**TASK OBJECTIVE**
Can you retype the rows starting at the line containing "You are a computer-use" and ending at the line containing "pyautogui.click(x=821, y=133)", both lines included, with the pictures left out?

**MATERIAL TO PROCESS**

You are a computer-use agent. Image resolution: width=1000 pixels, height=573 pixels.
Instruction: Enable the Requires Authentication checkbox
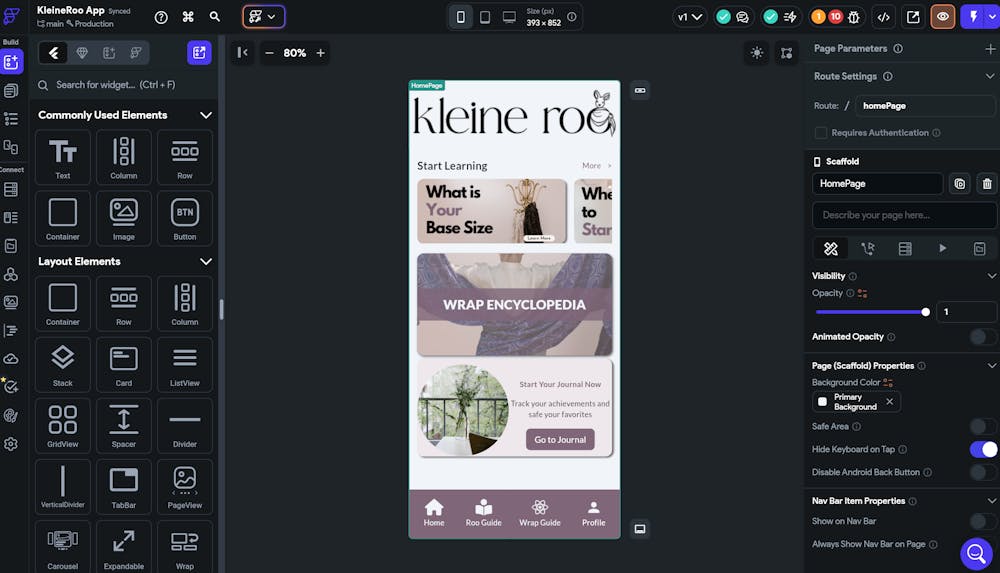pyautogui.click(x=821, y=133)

* * *

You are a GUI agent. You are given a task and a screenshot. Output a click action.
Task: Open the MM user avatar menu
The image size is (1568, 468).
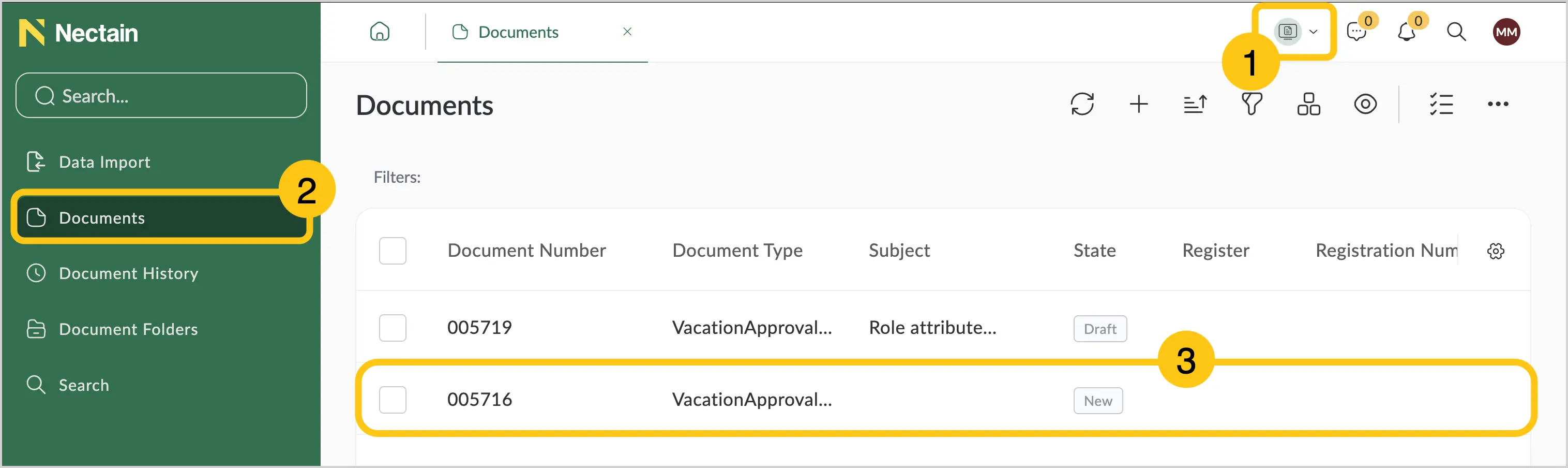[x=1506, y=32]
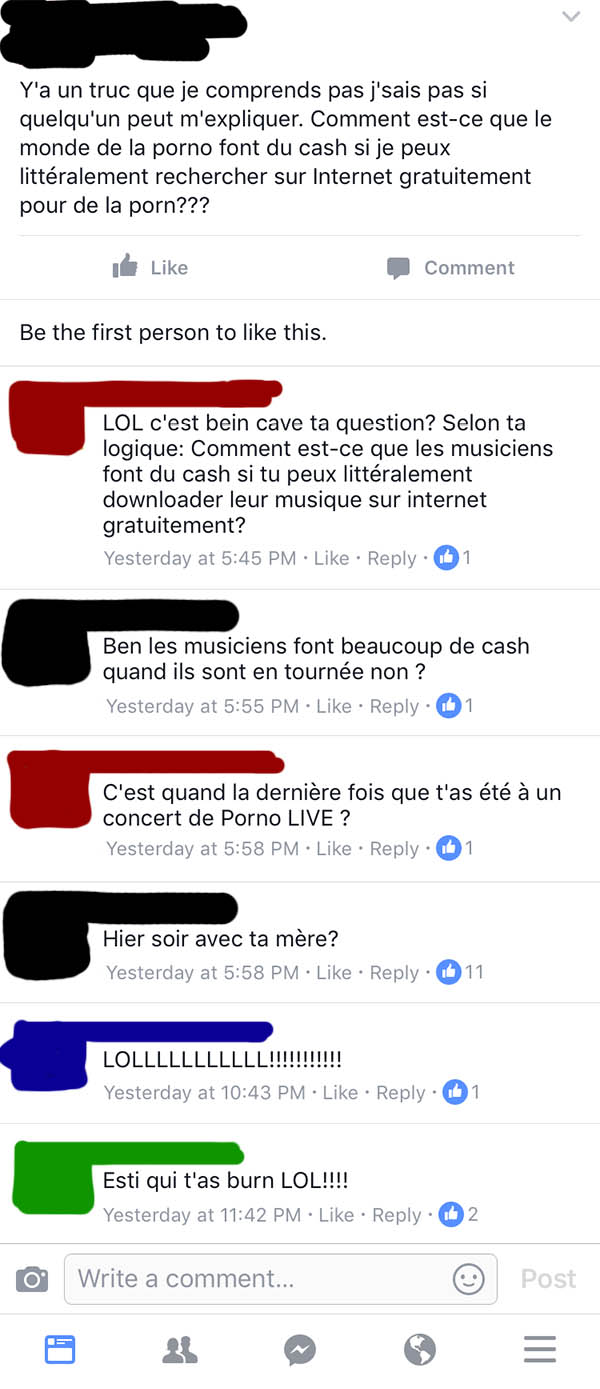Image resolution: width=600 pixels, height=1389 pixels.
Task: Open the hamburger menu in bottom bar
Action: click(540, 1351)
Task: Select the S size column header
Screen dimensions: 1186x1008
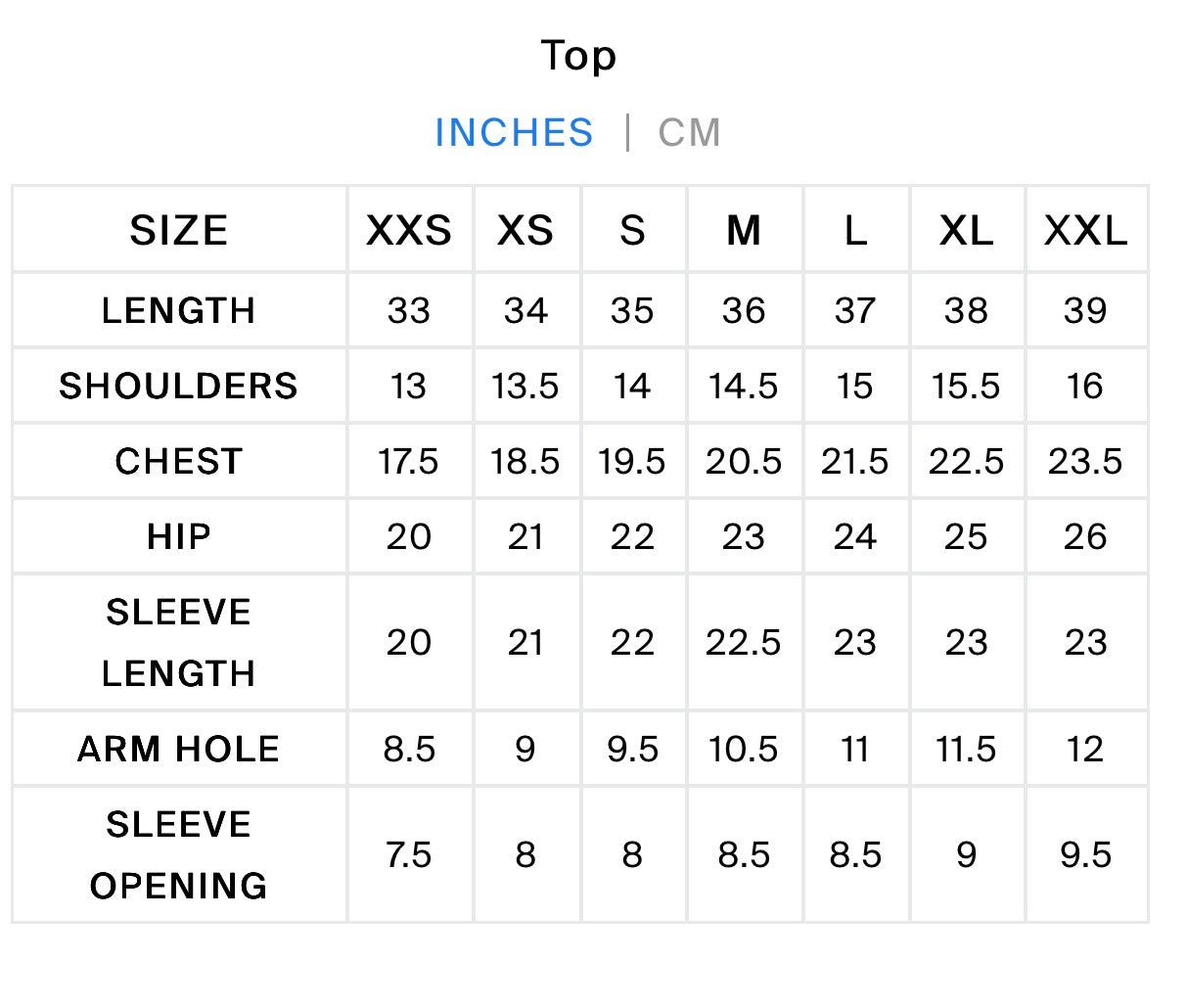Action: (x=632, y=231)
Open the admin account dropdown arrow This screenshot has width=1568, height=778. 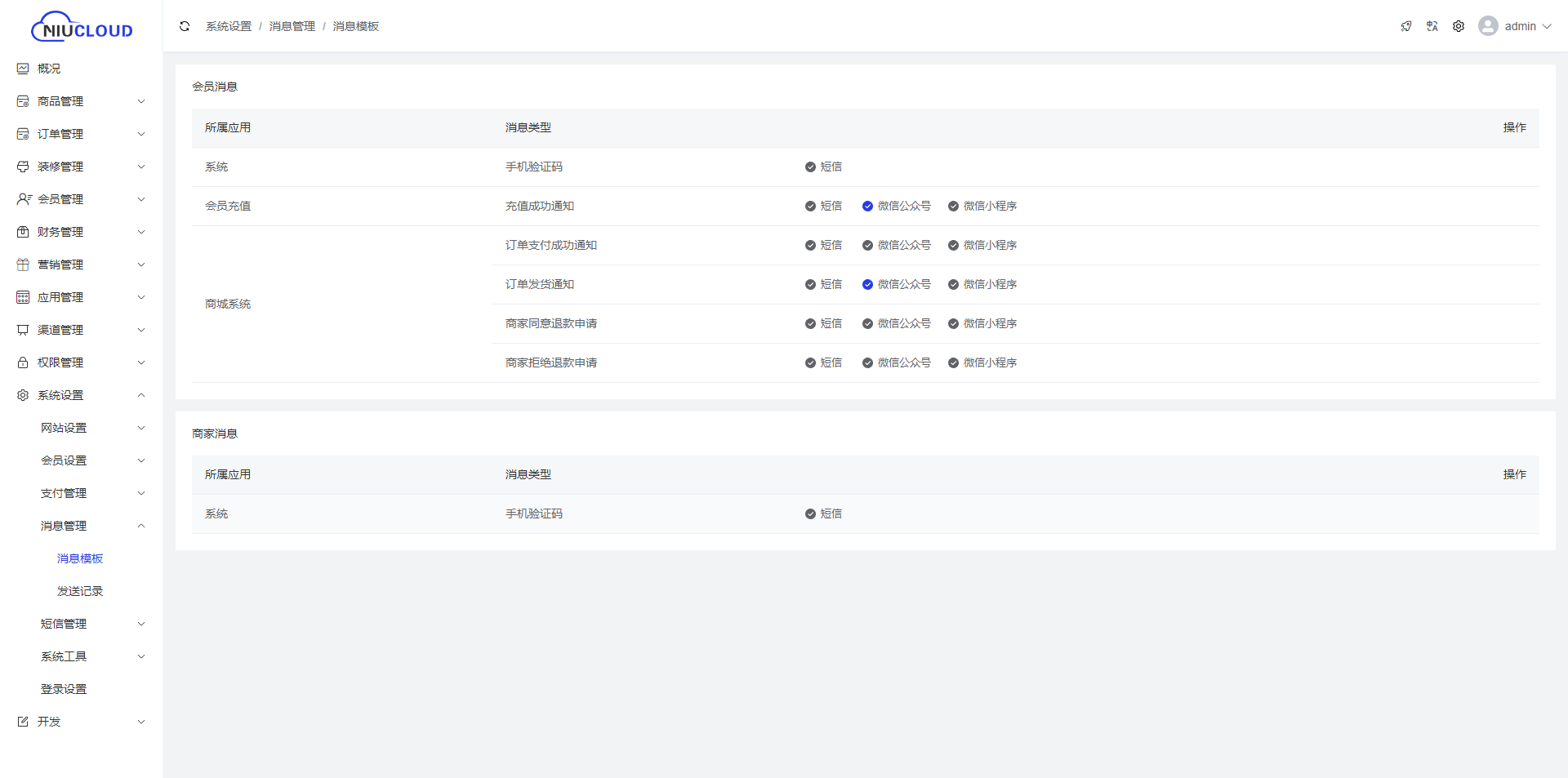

--

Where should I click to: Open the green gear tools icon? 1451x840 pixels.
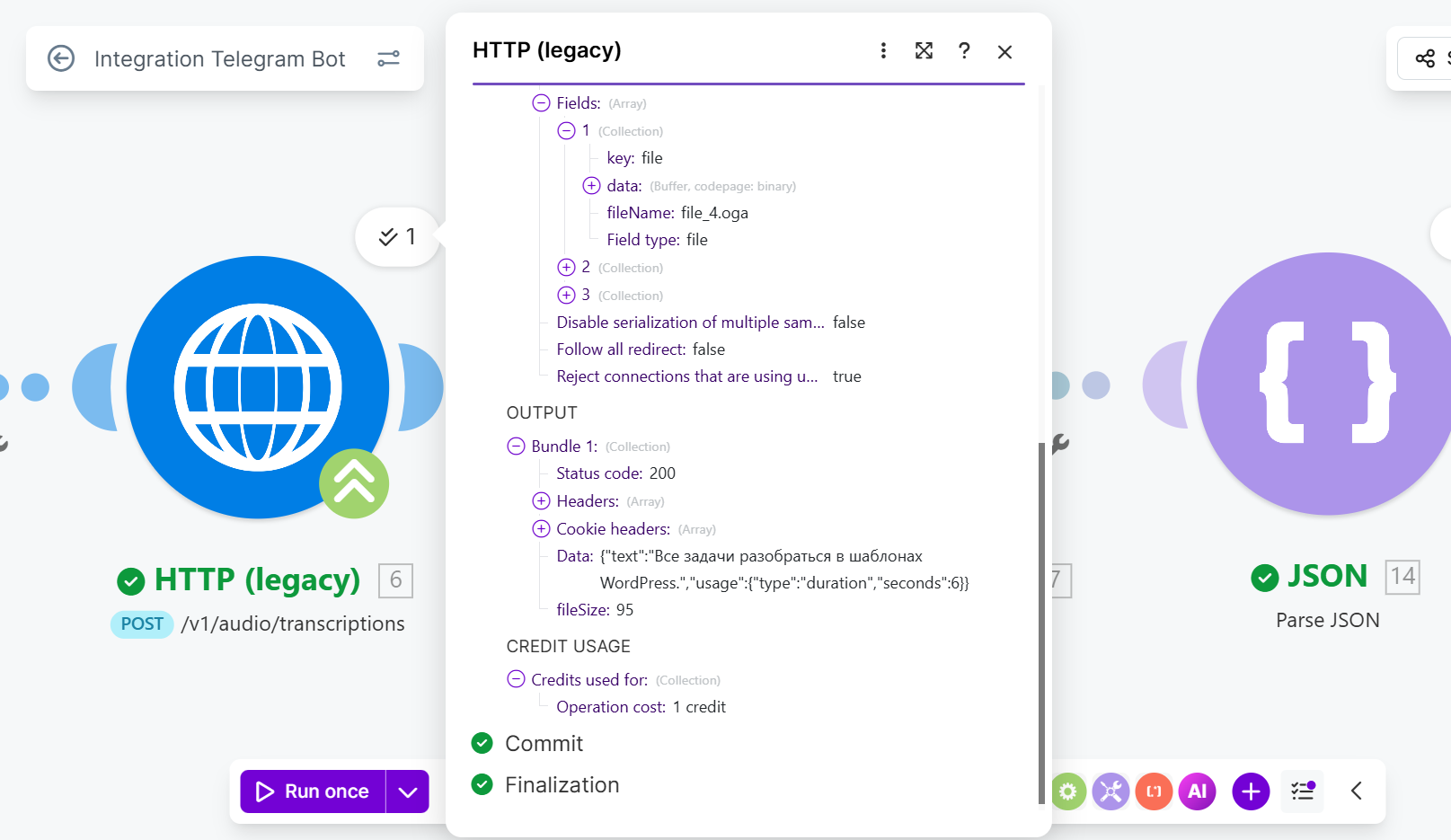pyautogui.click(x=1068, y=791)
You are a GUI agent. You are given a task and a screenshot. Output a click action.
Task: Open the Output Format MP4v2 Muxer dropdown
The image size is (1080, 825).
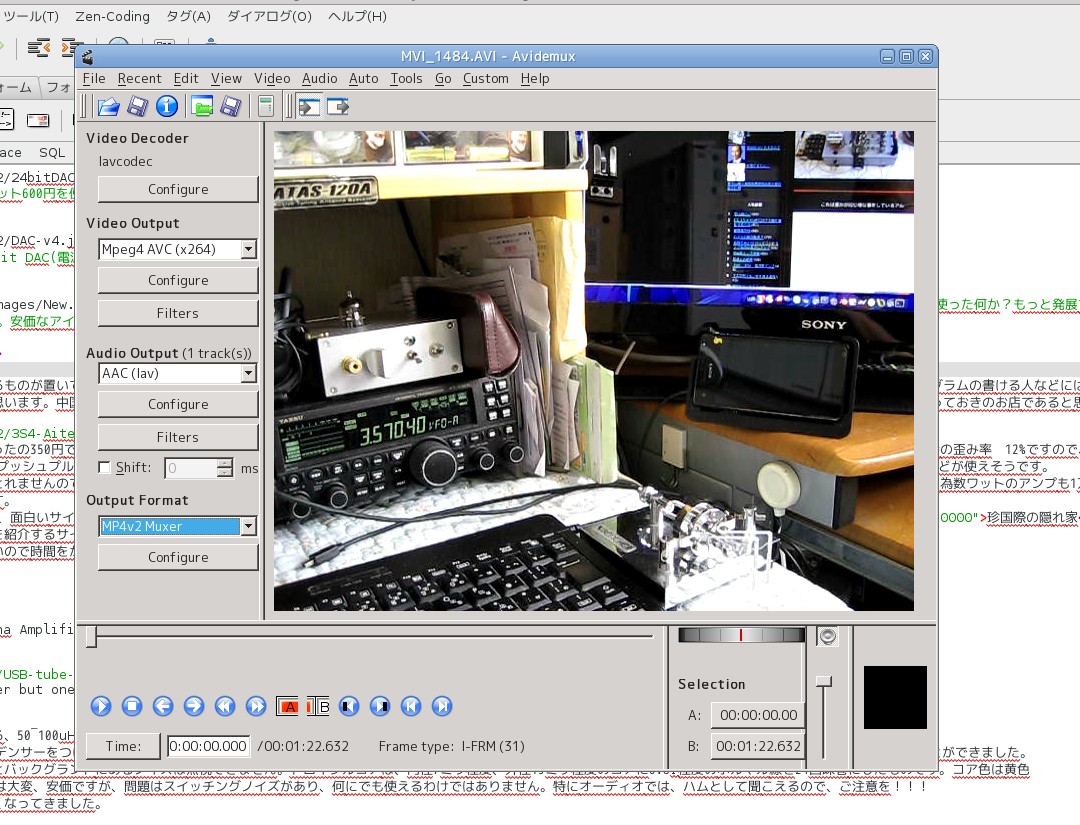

**RESULT FOR THIS TASK**
You are a computer-use agent. Image resolution: width=1000 pixels, height=573 pixels.
Instruction: Enable the Requires Authentication checkbox
pyautogui.click(x=821, y=133)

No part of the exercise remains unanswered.